Meanwhile, in the background of rapid technological progress, there is a genuine race between inventors of ever new performance-enhancing drug concoctions, and those striving to make anti-doping control more efficient. At the moment, it looks as if the “controllers” have the upper hand, though John Fahey, president of the World Anti-Doping Agency, just asserted that it is “impossible” to win the battle against doping.

Sensationally, in 2012, the competitive cycling legend Lance Armstrong was banned for life and all his results since August 1988 were invalidated, including his seven consecutive victories in the Tour de France. The U.S. Anti-Doping Agency report called Armstrong a “serial cheat who led the most sophisticated, professionalized and successful doping program that the sport has ever seen.”

The man who overcame testicular cancer and then achieved truly outstanding results in one of the most popular sports was publicly disgraced. He also faces unrealistic demands to pay back millions of dollars in prize money received during his outstanding career, and now meets high-profile interviewers who expect ugly revelations and public self-accusation.

Separately, at the end of a long-running and passionate saga, another cycling idol — Alberto Contador — was sanctioned for two years because of a positive test for clenbuterol at the 2010 Tour de France, though the Spanish national federation accepted his explanation that the traces of this drug in his sample were caused by consuming contaminated meat.

If we approach the doping issue not in the context of moral correctness but as a matter of principle and of logic, we should look at some concrete points. Clenbuterol is a bronchodilator routinely taken by people with chronic breathing disorders such as asthma. If it also happens to have a “weight-loss and muscle enhancing” effect, should this easily available substance be illegal for use in sports? In particular, why should asthmatics be robbed of their right to go in for competitive cycling?
———
● Task goal
Please write what comes next in the piece on doping in sport, starting after its last sentence. The lines are not needed for this.

● Source material
———
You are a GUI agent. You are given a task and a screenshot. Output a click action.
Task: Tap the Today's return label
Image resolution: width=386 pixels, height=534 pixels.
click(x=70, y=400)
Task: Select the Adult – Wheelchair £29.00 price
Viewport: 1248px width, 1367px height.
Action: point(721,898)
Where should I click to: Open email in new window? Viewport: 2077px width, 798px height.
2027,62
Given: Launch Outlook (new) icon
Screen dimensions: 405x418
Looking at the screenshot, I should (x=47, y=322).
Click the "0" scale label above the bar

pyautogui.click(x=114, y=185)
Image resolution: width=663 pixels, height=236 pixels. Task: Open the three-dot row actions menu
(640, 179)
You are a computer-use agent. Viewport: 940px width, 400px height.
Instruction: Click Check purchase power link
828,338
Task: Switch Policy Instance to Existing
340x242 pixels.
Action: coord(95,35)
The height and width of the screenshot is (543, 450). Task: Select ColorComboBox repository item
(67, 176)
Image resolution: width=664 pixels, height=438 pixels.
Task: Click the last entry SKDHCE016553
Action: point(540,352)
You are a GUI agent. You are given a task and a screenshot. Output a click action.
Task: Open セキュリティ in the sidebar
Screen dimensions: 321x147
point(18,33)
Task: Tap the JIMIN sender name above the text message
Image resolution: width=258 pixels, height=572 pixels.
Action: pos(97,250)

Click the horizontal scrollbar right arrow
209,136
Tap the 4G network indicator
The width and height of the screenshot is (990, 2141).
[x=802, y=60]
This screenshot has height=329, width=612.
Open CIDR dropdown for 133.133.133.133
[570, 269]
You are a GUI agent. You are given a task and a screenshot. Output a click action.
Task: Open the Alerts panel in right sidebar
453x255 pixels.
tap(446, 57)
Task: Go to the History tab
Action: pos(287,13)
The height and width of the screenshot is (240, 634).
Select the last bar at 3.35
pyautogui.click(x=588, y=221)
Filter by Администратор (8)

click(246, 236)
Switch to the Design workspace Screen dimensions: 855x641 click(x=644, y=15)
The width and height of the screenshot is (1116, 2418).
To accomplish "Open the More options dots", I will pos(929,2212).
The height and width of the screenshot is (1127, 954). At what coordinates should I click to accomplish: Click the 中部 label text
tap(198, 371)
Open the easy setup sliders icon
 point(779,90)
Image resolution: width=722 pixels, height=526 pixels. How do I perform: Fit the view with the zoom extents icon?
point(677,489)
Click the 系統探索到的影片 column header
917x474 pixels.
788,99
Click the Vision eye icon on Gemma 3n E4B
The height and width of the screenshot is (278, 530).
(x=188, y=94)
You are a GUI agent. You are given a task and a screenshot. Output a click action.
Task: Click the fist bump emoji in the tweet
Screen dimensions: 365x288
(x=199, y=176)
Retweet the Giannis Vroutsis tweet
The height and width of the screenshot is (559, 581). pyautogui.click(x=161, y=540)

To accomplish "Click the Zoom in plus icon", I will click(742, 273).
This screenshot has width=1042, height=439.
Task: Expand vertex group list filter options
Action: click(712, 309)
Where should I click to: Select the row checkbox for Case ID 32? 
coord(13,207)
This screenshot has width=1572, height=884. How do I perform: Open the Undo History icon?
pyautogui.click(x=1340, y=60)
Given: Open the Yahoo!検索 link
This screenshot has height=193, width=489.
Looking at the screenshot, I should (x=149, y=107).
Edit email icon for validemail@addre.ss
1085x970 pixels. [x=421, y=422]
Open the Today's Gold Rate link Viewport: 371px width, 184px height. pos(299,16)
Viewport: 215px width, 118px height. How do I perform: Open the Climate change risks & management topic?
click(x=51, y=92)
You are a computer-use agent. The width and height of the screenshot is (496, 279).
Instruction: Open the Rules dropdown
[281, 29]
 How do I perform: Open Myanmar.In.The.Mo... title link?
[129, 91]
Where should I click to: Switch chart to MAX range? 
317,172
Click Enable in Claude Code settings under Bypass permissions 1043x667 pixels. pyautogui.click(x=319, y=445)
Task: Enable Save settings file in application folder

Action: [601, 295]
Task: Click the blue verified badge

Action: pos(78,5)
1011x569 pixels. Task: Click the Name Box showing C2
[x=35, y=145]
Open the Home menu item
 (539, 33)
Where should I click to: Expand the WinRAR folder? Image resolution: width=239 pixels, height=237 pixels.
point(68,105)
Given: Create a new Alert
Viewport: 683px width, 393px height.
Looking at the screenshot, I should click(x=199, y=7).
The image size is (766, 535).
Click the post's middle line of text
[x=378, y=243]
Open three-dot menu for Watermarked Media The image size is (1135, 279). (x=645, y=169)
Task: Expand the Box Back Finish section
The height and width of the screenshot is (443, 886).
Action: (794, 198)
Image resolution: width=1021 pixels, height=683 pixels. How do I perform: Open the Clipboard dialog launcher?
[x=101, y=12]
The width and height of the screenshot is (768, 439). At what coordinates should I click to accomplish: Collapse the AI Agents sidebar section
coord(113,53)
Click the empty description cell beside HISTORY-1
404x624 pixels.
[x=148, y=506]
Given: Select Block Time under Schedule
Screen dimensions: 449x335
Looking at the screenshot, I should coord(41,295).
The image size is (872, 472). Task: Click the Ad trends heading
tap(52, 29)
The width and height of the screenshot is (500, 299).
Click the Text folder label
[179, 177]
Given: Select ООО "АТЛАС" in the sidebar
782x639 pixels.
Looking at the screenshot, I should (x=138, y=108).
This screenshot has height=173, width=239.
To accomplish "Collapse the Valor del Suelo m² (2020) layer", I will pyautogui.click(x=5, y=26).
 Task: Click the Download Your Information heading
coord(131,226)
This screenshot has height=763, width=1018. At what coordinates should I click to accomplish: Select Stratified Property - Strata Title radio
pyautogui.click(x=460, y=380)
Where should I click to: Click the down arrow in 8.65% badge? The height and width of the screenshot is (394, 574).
———
● Task answer
Innovations play a big role in keeping people alive, helping them successfully recuperate from diseases and feel more healthy and happy. In surgery, operations involving artificial valves and vessel-imitating plastic tubes, donor hearts and of other vital human organs are becoming an everyday affair.

If, in therapy, blood transfusions are widely applied, why is it taboo to use this well-developed technology for enhancing sports results — especially, if an athlete uses his or her own blood?

By the way, Chinese athletes of late have been steadily achieving high results in many sports, and it is hard to believe that their famous Oriental medicine has had nothing to do with it.

The “amateur” majority may enjoy their “clean” and “healthy” sports, but is it fair that the most resolute and ambitious are robbed of the opportunities to perform at their best? In my view, outstanding individuals like Armstrong and Contador should be freed from having to indulge in sophisticated clandestine activities to reach the form they crave. They should be offered venues and events in which to compete with other such individuals without fear of disclosure. In competitive cycling, there should be at least one major tour a year in which they could prove their worth.

The rules applied in the Paralympics — a major international multisports event for the disabled, which is attracting increasing attention worldwide — also make one wonder. For one, is it fair that, in such contests, artificial limbs, prosthetic devices and other high-tech mechanical gadgets be allowed while chemical and pharmaceutical performance-enhancing means are not?

Biotechnologies, including those using stem cells, and nanotechnologies promise new breakthroughs in various, often quite unexpected, fields. Pretty soon perhaps we’ll see 40-years-olds running 200 meters and 60-year-olds kicking each other in the nose. But how can and will that be achieved? Only on a high-tech basis through the legalized use of performance-enhancing drugs and substances containing active pharmaceutical ingredients.

Therefore, doesn’t it look ridiculous to persist in forbidding a handful of the most risky and resolute professionals from freely experimenting with their bodies using any available innovations offered by modern science and technology?

Shouldn’t they be allowed to go all the way in sports, as people may do in other professional occupations (or in their sexual lives, for that matter)?